(Collected data entries)
──────────

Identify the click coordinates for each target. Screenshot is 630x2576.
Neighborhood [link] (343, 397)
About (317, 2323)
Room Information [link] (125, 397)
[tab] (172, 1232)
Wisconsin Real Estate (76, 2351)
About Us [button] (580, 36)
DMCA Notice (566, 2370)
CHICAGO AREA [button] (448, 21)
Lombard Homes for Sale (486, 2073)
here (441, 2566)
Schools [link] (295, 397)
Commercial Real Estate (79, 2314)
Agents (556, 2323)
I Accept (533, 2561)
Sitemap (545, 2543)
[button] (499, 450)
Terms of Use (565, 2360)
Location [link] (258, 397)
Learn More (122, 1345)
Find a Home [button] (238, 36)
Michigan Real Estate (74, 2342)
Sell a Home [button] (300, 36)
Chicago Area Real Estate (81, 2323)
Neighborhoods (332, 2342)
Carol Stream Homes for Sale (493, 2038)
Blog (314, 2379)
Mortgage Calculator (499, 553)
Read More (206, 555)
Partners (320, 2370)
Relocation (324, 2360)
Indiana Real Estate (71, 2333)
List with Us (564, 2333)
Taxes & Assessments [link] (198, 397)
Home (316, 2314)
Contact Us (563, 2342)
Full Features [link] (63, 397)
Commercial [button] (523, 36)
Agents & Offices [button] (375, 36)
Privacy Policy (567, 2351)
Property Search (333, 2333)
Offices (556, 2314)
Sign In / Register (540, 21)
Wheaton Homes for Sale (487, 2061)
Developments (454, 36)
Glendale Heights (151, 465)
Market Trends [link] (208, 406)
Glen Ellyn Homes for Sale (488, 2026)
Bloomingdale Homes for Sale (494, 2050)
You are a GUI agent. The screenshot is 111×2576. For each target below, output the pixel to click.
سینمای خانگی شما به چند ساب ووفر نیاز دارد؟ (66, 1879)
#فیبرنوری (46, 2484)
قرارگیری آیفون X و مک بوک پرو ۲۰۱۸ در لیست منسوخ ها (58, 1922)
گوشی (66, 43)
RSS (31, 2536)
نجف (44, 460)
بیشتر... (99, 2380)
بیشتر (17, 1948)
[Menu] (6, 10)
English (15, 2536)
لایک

──────────

TASK STATEMENT: Quote in full each line from the top of the records above through the line with "Blog (314, 2379)"; stop after that line.

COMPLETED TASK:
Identify the click coordinates for each target. Screenshot is 630x2576.
Neighborhood [link] (343, 397)
About (317, 2323)
Room Information [link] (125, 397)
[tab] (172, 1232)
Wisconsin Real Estate (76, 2351)
About Us [button] (580, 36)
DMCA Notice (566, 2370)
CHICAGO AREA [button] (448, 21)
Lombard Homes for Sale (486, 2073)
here (441, 2566)
Schools [link] (295, 397)
Commercial Real Estate (79, 2314)
Agents (556, 2323)
I Accept (533, 2561)
Sitemap (545, 2543)
[button] (499, 450)
Terms of Use (565, 2360)
Location [link] (258, 397)
Learn More (122, 1345)
Find a Home [button] (238, 36)
Michigan Real Estate (74, 2342)
Sell a Home [button] (300, 36)
Chicago Area Real Estate (81, 2323)
Neighborhoods (332, 2342)
Carol Stream Homes for Sale (493, 2038)
Blog (314, 2379)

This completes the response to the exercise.